Sorcery's bass player Richie King, is from Sherman Oaks. King played on all the Sorcery albums. King connected with both Taylor and Magie in August 1975. King plays early Pre CBS Fender Precision bass guitars in the studio and on stage. King's stage amp set up was two Early Ampeg SVT amps, with 16X10" speakers, 2X15" speakers and 2X18" speakers. He was later endorsed by B.C. Rich guitar company. The B.C. Rich guitar company made the first custom built Stealth bass guitar (featured on the cover of Vintage Guitar magazine, see November 2008) in King's honor, as they were fans of his bass playing and Sorcery.

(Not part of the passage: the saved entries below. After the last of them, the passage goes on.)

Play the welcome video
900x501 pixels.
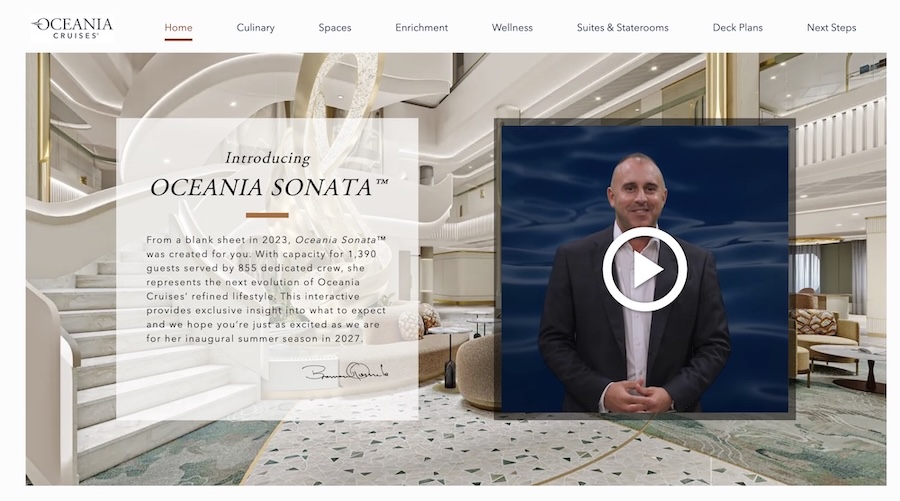[644, 269]
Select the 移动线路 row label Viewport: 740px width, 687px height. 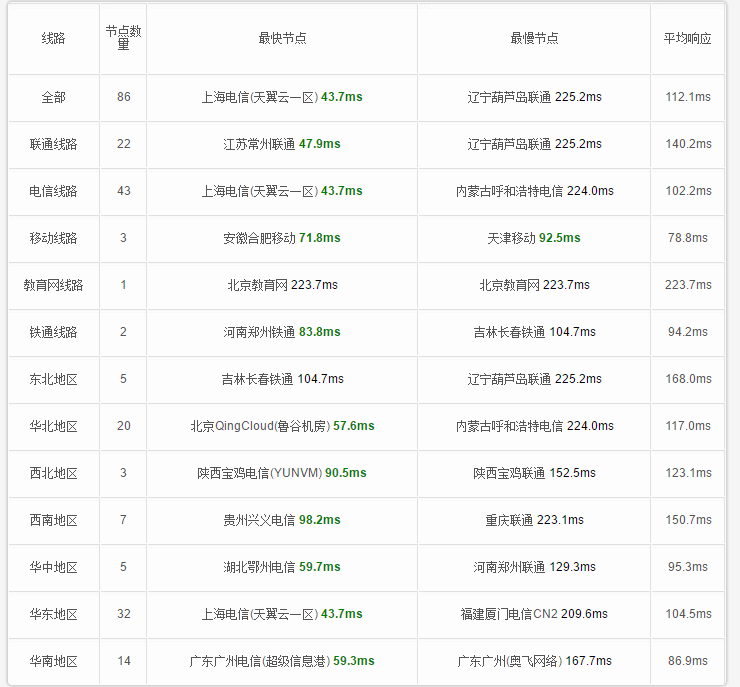(53, 238)
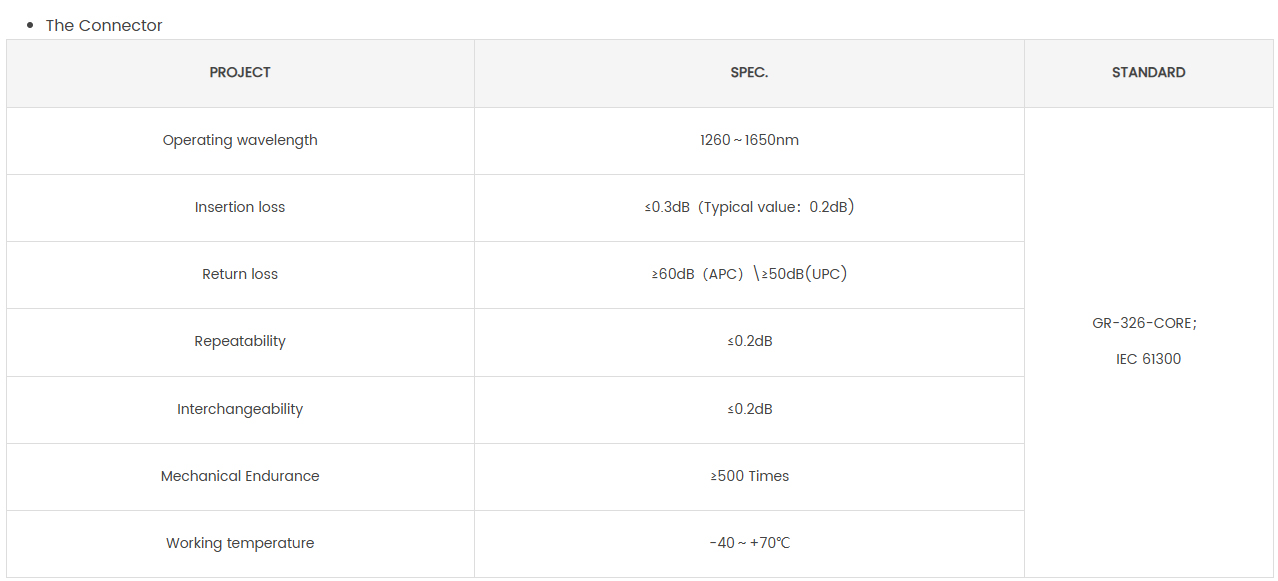Click the -40~+70℃ temperature value
This screenshot has width=1278, height=581.
pos(749,543)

Sorcery's drummer Perry (Pere') Morris, was from Sherman Oaks, California. He played on all of Sorcery's early albums. He was a Local 47 Musicians Union member in Hollywood California. Morris also handled the business for the band. Utilizing his business background and industry contacts, he booked all the Hollywood "Whiskey", "Roxy" and "Starwood" and other shows for the band. Morris then secured a Management Company for the Sorcery group, with William Nelson, owner of "ORR" management, in Beverly Hills. William Nelson obtained the Stunt Rock movie and record deal for the band. Morris booked the band for the two Dick Clark TV special shows (1982 and 1983) for Sorcery, and in 1983 he made the Rocktober Blood movie deal for the band. Morris died in March 2020.

Sorcery band members Taylor, King and Morris also appear in the 1984 film Rocktober Blood as the "Headmistress" Band. They also are the musicians that wrote and recorded the majority of that film's soundtrack LP in 1984.